TASK PROMPT: Present every line of the records below as a Markdown table with columns titled "No." and "Text". Number the rows and leave out blank lines.

RECORD LIST:
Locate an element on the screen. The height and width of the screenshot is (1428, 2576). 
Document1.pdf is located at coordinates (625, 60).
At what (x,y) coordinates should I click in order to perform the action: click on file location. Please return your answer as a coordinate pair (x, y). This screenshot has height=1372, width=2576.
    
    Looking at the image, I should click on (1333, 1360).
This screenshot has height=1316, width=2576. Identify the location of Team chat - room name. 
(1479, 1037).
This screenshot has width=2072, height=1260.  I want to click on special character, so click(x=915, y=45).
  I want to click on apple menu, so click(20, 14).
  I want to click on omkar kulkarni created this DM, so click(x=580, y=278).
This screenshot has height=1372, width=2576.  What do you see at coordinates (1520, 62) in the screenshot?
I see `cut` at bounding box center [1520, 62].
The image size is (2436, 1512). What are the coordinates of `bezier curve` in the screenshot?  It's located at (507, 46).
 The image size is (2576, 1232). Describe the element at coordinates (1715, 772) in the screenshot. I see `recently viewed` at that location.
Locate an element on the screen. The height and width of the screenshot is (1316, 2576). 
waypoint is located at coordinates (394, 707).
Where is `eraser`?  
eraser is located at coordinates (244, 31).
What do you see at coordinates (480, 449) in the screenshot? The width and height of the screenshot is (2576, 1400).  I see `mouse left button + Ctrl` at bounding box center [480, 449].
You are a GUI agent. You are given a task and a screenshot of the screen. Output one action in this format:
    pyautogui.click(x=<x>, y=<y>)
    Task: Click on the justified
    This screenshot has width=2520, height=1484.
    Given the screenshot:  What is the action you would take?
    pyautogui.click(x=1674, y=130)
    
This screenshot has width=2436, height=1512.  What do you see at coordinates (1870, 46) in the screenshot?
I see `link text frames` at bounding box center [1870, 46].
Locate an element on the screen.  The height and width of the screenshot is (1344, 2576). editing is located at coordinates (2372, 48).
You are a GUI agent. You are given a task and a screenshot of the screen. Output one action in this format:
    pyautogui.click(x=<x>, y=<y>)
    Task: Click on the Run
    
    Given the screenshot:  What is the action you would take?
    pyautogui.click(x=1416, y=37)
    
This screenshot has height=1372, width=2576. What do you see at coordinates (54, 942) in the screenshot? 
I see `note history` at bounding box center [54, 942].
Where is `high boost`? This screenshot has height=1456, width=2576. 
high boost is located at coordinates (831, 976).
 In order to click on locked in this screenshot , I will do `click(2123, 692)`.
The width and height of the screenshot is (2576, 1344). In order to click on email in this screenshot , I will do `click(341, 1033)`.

RIGHT ANSWER:
| No. | Text |
|---|---|
| 1 | Locate an element on the screen. The height and width of the screenshot is (1428, 2576).  |
| 2 | Document1.pdf is located at coordinates (625, 60). |
| 3 | At what (x,y) coordinates should I click in order to perform the action: click on file location. Please return your answer as a coordinate pair (x, y). This screenshot has height=1372, width=2576. |
| 4 |     Looking at the image, I should click on (1333, 1360). |
| 5 | This screenshot has height=1316, width=2576. Identify the location of Team chat - room name.  |
| 6 | (1479, 1037). |
| 7 | This screenshot has width=2072, height=1260.  I want to click on special character, so click(x=915, y=45). |
| 8 |   I want to click on apple menu, so click(20, 14). |
| 9 |   I want to click on omkar kulkarni created this DM, so click(x=580, y=278). |
| 10 | This screenshot has height=1372, width=2576.  What do you see at coordinates (1520, 62) in the screenshot? |
| 11 | I see `cut` at bounding box center [1520, 62]. |
| 12 | The image size is (2436, 1512). What are the coordinates of `bezier curve` in the screenshot?  It's located at (507, 46). |
| 13 |  The image size is (2576, 1232). Describe the element at coordinates (1715, 772) in the screenshot. I see `recently viewed` at that location. |
| 14 | Locate an element on the screen. The height and width of the screenshot is (1316, 2576).  |
| 15 | waypoint is located at coordinates (394, 707). |
| 16 | Where is `eraser`?   |
| 17 | eraser is located at coordinates (244, 31). |
| 18 | What do you see at coordinates (480, 449) in the screenshot? The width and height of the screenshot is (2576, 1400).  I see `mouse left button + Ctrl` at bounding box center [480, 449]. |
| 19 | You are a GUI agent. You are given a task and a screenshot of the screen. Output one action in this format: |
| 20 |     pyautogui.click(x=<x>, y=<y>) |
| 21 |     Task: Click on the justified |
| 22 |     This screenshot has width=2520, height=1484. |
| 23 |     Given the screenshot:  What is the action you would take? |
| 24 |     pyautogui.click(x=1674, y=130) |
| 25 | This screenshot has width=2436, height=1512.  What do you see at coordinates (1870, 46) in the screenshot? |
| 26 | I see `link text frames` at bounding box center [1870, 46]. |
| 27 | Locate an element on the screen.  The height and width of the screenshot is (1344, 2576). editing is located at coordinates (2372, 48). |
| 28 | You are a GUI agent. You are given a task and a screenshot of the screen. Output one action in this format: |
| 29 |     pyautogui.click(x=<x>, y=<y>) |
| 30 |     Task: Click on the Run |
| 31 |     Given the screenshot:  What is the action you would take? |
| 32 |     pyautogui.click(x=1416, y=37) |
| 33 | This screenshot has height=1372, width=2576. What do you see at coordinates (54, 942) in the screenshot?  |
| 34 | I see `note history` at bounding box center [54, 942]. |
| 35 | Where is `high boost`? This screenshot has height=1456, width=2576.  |
| 36 | high boost is located at coordinates (831, 976). |
| 37 |  In order to click on locked in this screenshot , I will do `click(2123, 692)`. |
| 38 | The width and height of the screenshot is (2576, 1344). In order to click on email in this screenshot , I will do `click(341, 1033)`. |